Secondo me è importante fare dei percorsi. Gli drei di non farsi ammaliare da un talent in tv o da qualche milione di visualizzazione su YouTube. A volte passa il messaggio che per fare il musicista bastano queste cose. In realtà bisogna fare un percorso: dal suonare uno strumento, scrivere una canzone, cantare su un palco.

Sei stato per anni chitarrista fino a quando hai deciso di metterti in gioco con la tua voce. Cosa è per te il coraggio?

Per me il coraggio è molto importante (n.d.r. sorride). L’ho scoperto quando nel 2015 mi è toccato aprire il concerto di Caparezza di fronte a sessantamila persone. Per me un’occasione incredibile. Dopo aver fatto i primi pezzi, ho ricevuto fischi e critiche dal pubblico. E allora quella vocina chiamata coraggio mi ha dato modo di dire che avrei continuato a cantare altri quattro pezzi, che avrebbero dovuto ascoltarmi e solo dopo fischiarmi o tutto il resto. Dopo quel discorso, il pubblico mi ha ascoltato e io ho imparato che grazie al coraggio riesci ad uscire anche dalle situazioni più complicate.

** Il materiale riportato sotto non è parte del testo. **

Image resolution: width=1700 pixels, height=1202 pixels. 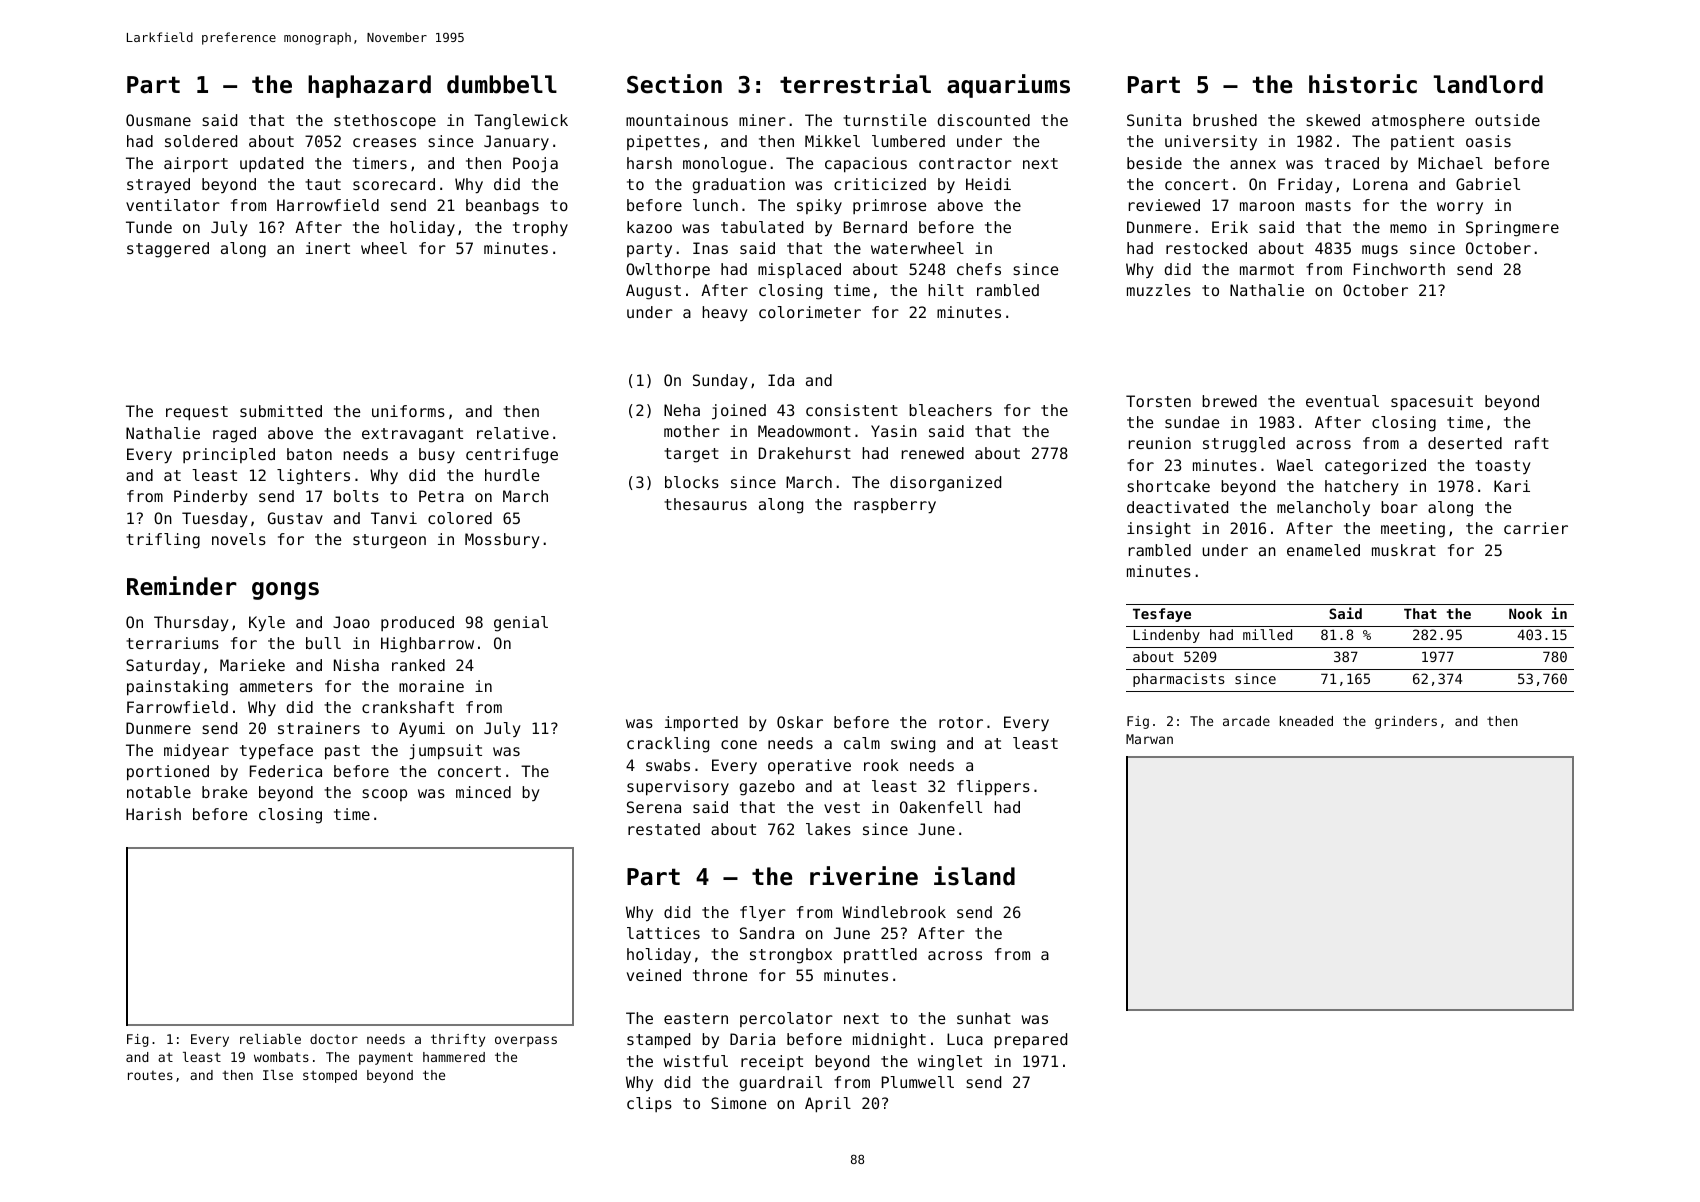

Sei molto attivo sui social. Cosa ti fa paura?

Essendo padre di una ragazza di tredici anni, la paura è legata al fatto che dietro un falso profilo possano nascondersi malintenzionati. È la mia prima paura come persona.

Come persona, la cosa che non mi fa impazzire è che ci sono le estremizzazioni. Si creano sempre delle fazioni su ogni argomento. Queste estremizzazioni non ci fanno migliorare secondo me.

Dai social traspare la tua solarità e allegria. Come affronti la tristezza?

Da vero emiliano anche di fronte la tristezza cerco di non farmi abbattere e di trovare soluzioni o di lottare per trasformare la tristezza in serenità.

Ultima domanda: cosa c’è in ballo nei prossimi mesi?

Farò in modo di far conoscere al meglio questo nuovo progetto discografico e dal prossimo anno energie su questa nuova avventura che è il mio primo libro.